The World Economic Forum announced Wednesday that its postponed 2021 Davos summit, themed as "The Great Reset" in the coronavirus crisis, will take place in Lucerne, Switzerland from May 18 to 21.

Switzerland: 2021 Davos summit shifted to Lucerne in May
Participants at the World Economic Forum at Davos in 2020. Photo: FABRICE COFFRINI / AFP

The annual gathering of the world's political, economic and business elite traditionally takes place in January against the idyllic snowy backdrop of the Swiss Alpine village of Davos.

But it was postponed due to the Covid-19 pandemic and, charged with remodelling the world economy in the wake of the crisis, will now be held 125 kilometres (75 miles) away in the plush Burgenstock resort overlooking Lake Lucerne.

“The meeting will take place as long as all conditions are in place to guarantee the health and safety of participants and the host community,” WEF spokesman Adrian Monck said in a statement.

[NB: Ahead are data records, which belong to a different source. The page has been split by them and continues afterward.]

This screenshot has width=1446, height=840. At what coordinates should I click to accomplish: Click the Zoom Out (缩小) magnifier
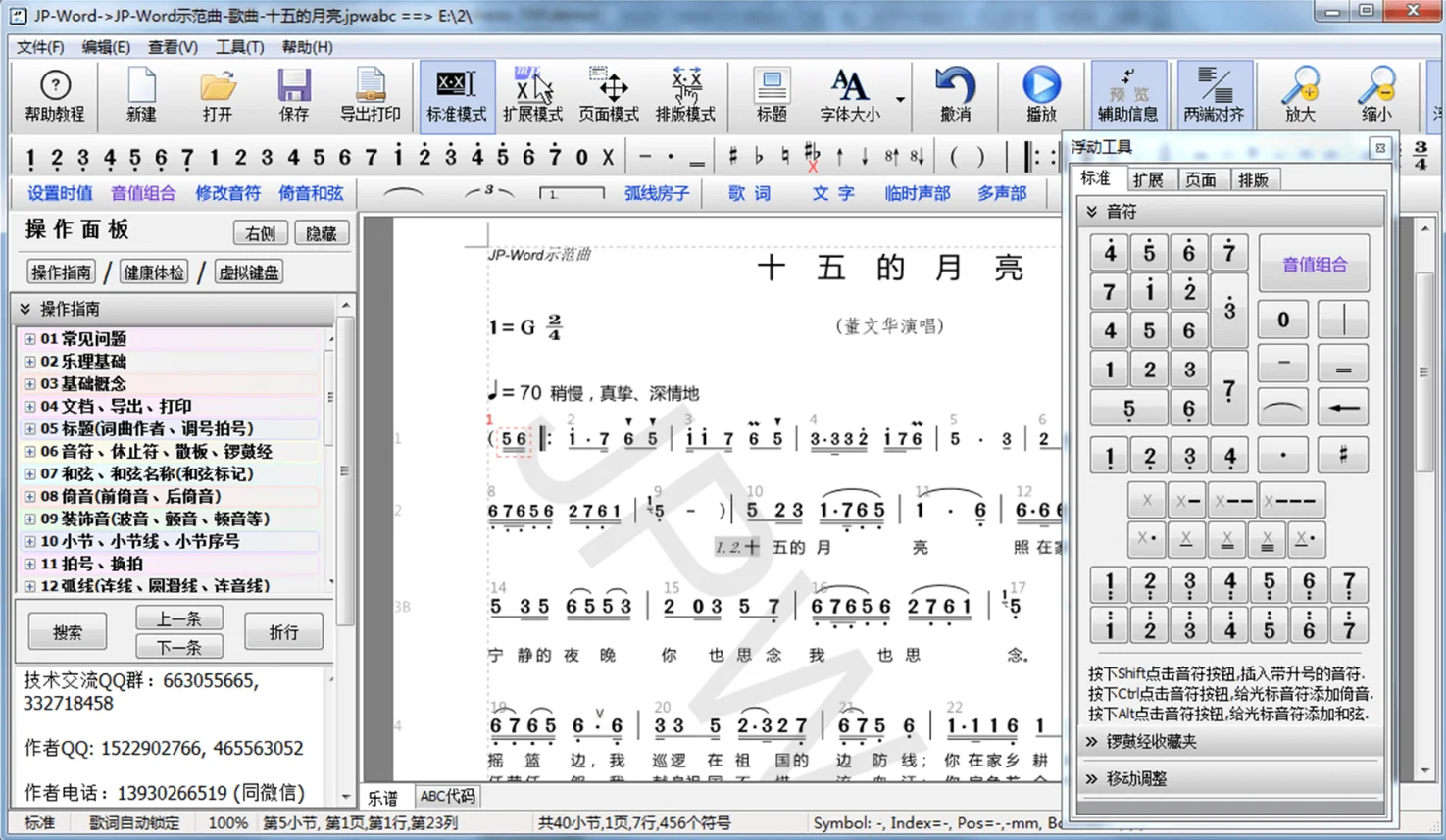click(1375, 95)
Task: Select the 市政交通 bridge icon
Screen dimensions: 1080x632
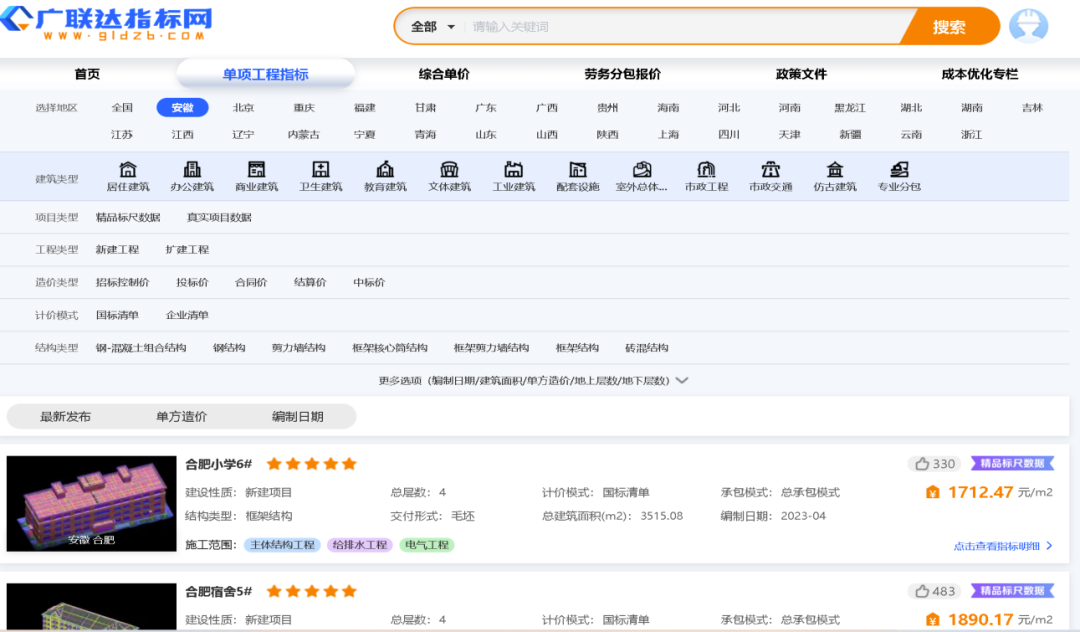Action: [770, 170]
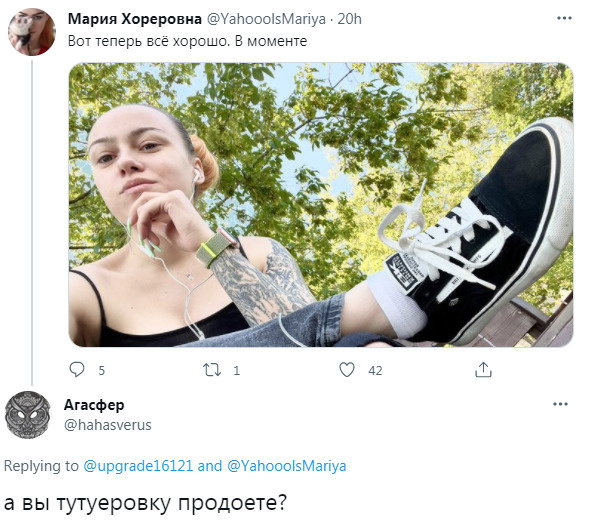Image resolution: width=590 pixels, height=520 pixels.
Task: Like the tweet with heart icon
Action: pos(347,370)
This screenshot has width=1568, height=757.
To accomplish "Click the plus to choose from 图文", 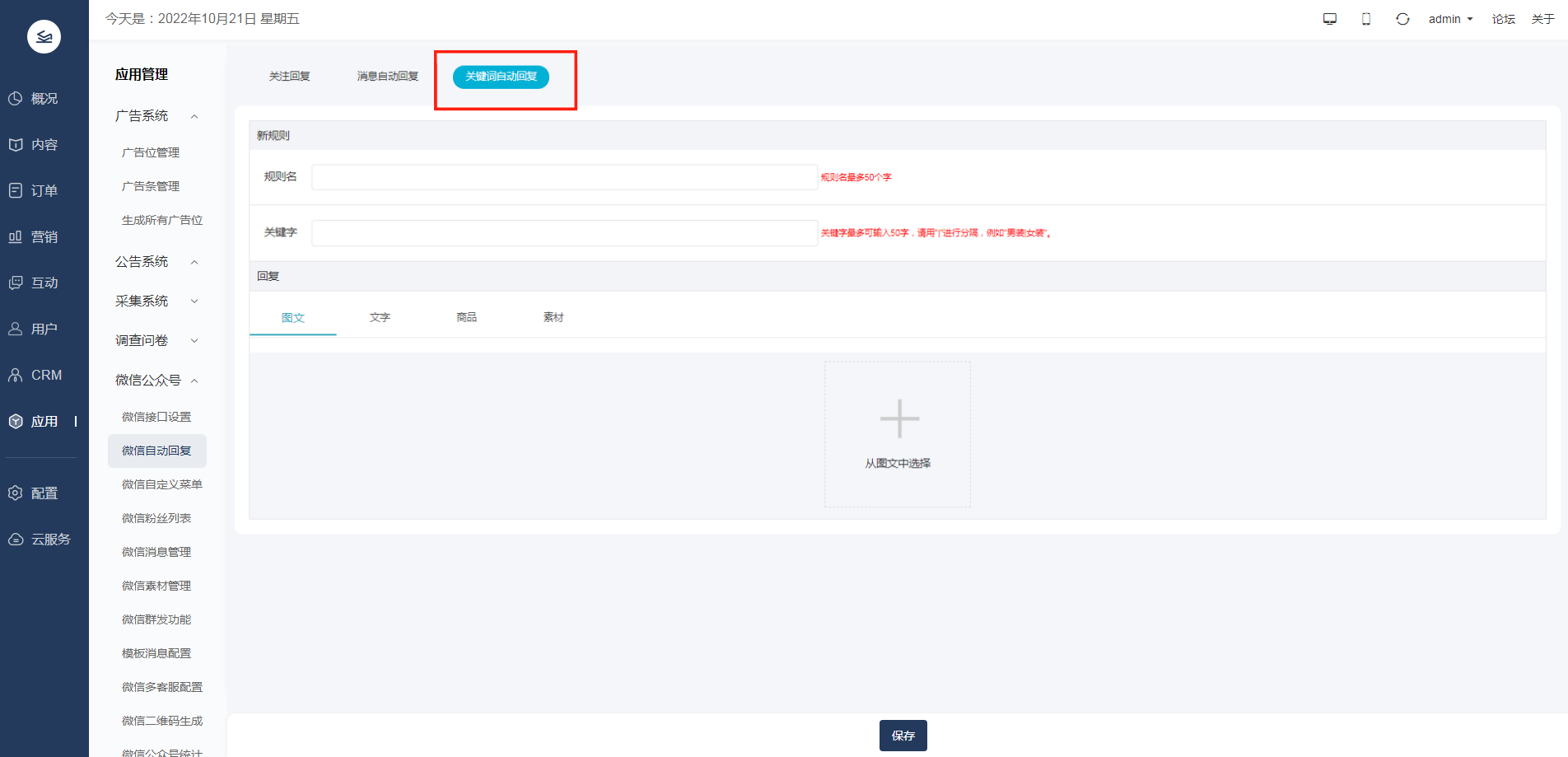I will pos(898,419).
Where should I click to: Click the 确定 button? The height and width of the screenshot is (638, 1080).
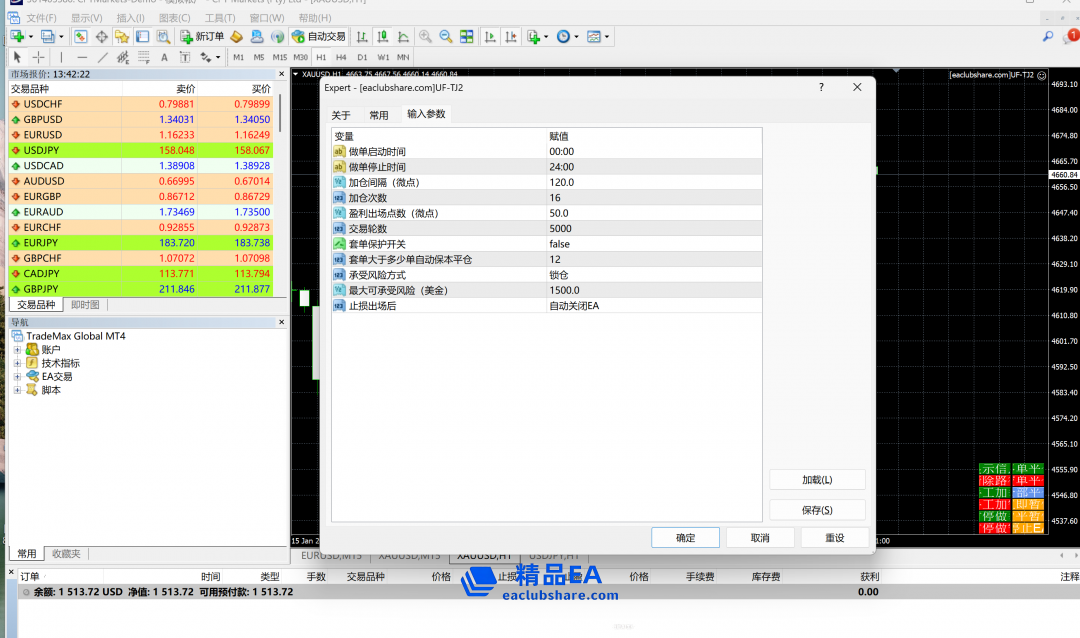pos(685,538)
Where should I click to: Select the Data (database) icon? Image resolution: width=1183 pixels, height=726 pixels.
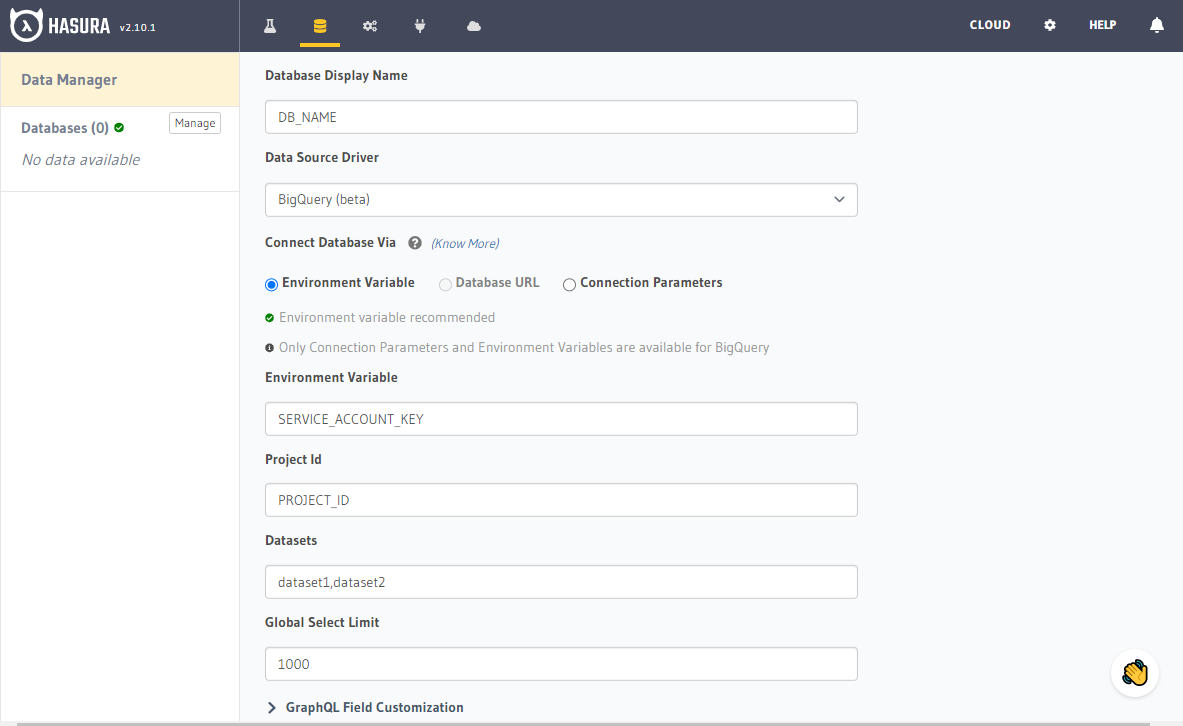coord(320,26)
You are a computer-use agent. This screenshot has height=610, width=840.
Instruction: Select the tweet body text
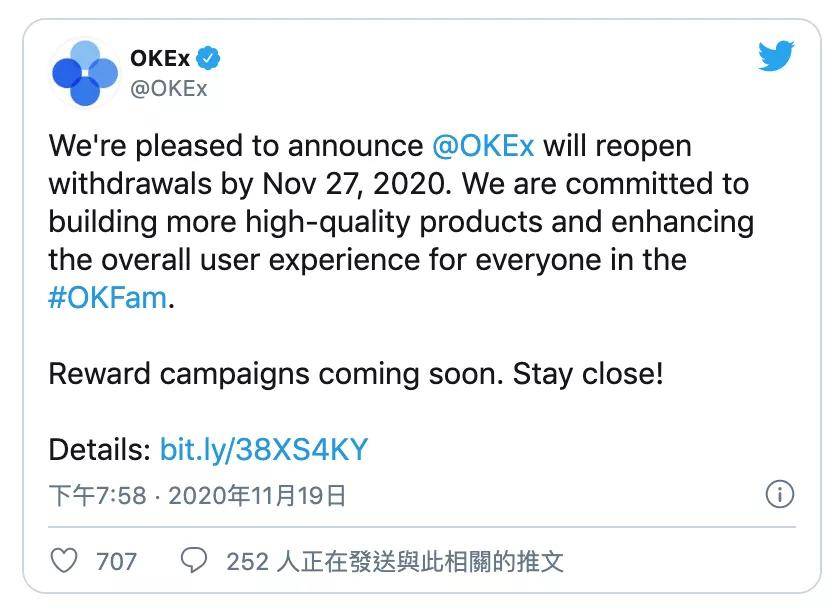(400, 220)
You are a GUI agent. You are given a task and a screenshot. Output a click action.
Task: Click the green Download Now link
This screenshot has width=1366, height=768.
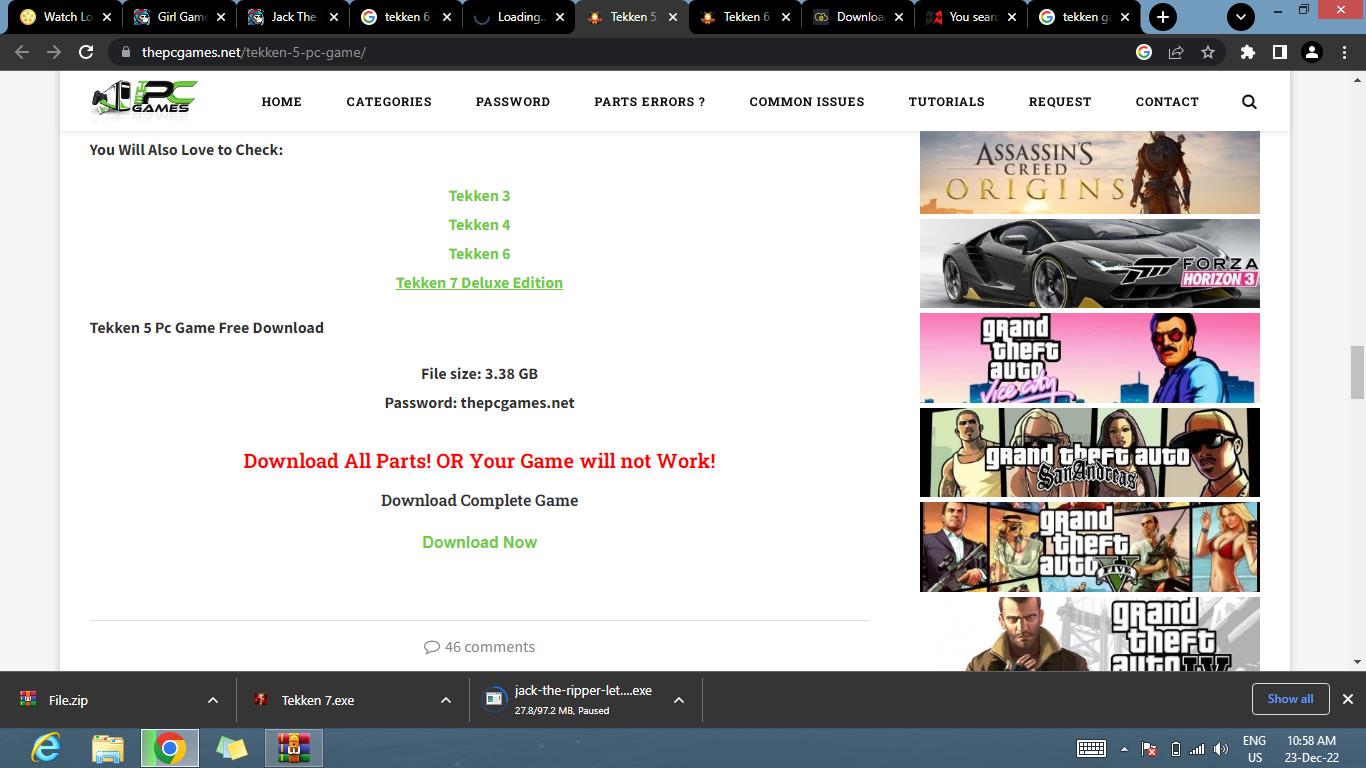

“The meeting will focus on the solutions required to address the world's most pressing challenges. “Global leaders will come together to design a common recovery path, to shape 'The Great Reset' in the post-Covid-19 era and rebuild a more cohesive and sustainable society.”

Hybrid format

The WEF announced in June that the 51st edition of its annual meeting would take place in a hybrid format, then in August said it was being delayed for several months to reduce any risks to participants from the coronavirus pandemic.

The Lucerne summit will combine both in-person and virtual elements, with participants linked to a network of around 400 hubs worldwide to incorporate dialogue with the WEF's “young global shapers, to ensure openness and inclusion”, said Monck.

The summit will be preceded during the week of January 25 by digitally-convened high-level “Davos Dialogues”, when global leaders will share their views on the state of the world in 2021.

The novel coronavirus has killed more than 1.04 million people while at least 35.5 million infections have been recorded since the outbreak emerged in China late last year, according to a tally from official sources compiled by AFP.

The pandemic has also triggered a global economic downturn, though the International Monetary Fund said Tuesday that while it is far from over, it will not be as bad as originally feared thanks to a flood of government spending.

The World Trade Organization said likewise, forecasting a global trade contraction of 9.2 percent this year, rather than its previous “optimistic scenario” prediction of 12.9 percent.

But global trade will then grow by only 7.2 percent next year, rather than the previous 21.3-percent estimate issued in April, the WTO added.

Swiss cases rising

The WEF announcement comes as Switzerland announced Wednesday that daily coronavirus cases had jumped over the 1,000-mark for the first time since April 1, when the peak of the pandemic's initial wave began to recede.

Swiss Health Minister Alain Berset has urged the country to “get a grip” and be more rigorous in applying the basic measures to control the spread of the virus.

The 2020 edition of the WEF summit, hosted in January just as the world was beginning to become aware of the new coronavirus spreading in China, drew more than 50 heads of state and government to Davos.

It focused on themes of sustainability and finding a more inclusive model for capitalism. US President Donald Trump and Swedish teenage eco-warrior Greta Thunberg were among its top speakers.

The WEF said it aims to be back in Davos for 2022.